In India, investing in property is hands down, the safest bet. There are always options of going for a barren land or a residential property, depending on one’s risk-taking appetite, holding period and investment size.

In such a situation, what can the home buyer do to tackle the difference between income versus realty price rise? Speaking on this particular issue, he said, "One option, which is also gaining traction lately, is to buy agricultural or vacant land. Vacant land gives you the convenience of making an investment without doing anything," Dr Bharde said.

The costs are much lower than residential land and this provides a large upside potential if it is re-classified as suitable for housing layouts. But at the same time there are certain limitations for procuring agricultural lands for NRIs.

However, a better and safer option is, to go for a plot in a gated or a residential community. The price can be higher by 30-40 percent, but it comes with a few benefits. "For one, though you need to perform legal checks, the land title is likely to be clean and encroachment is also less likely since the layout is fenced. It's inclusive of infrastructure such as water and power already set up," added Bharde.

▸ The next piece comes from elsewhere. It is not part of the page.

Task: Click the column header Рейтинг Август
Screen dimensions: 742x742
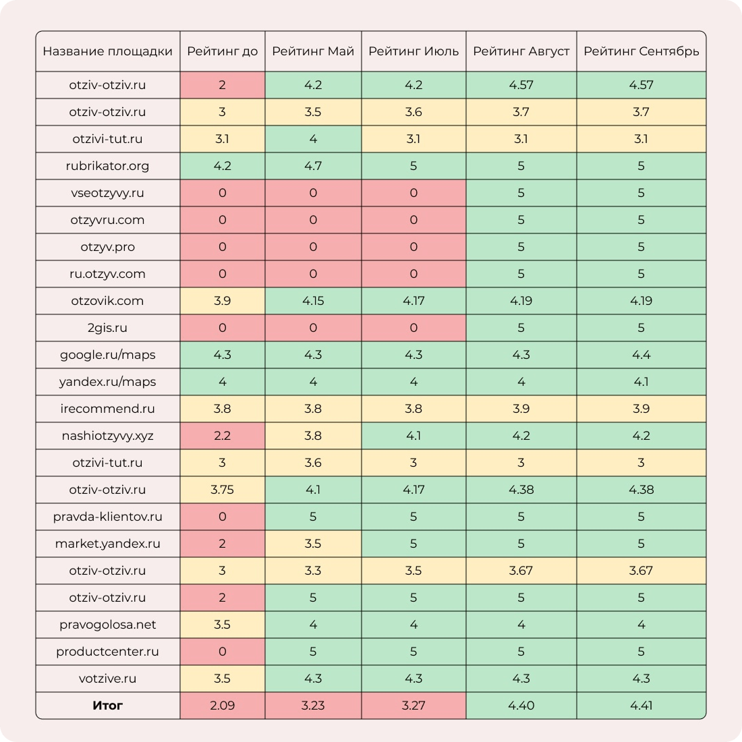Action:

The presence of these necessary features makes it easier to sell the plot at a later time, bringing high returns to the owner. For investors in real estate, there are various means to churn profit in the long term, however for house owners the only solution lies in housing reforms. As for now, the house buyers can wait for consensus on the Real Estate Bill scheduled to be introduced in the next session of Parliament.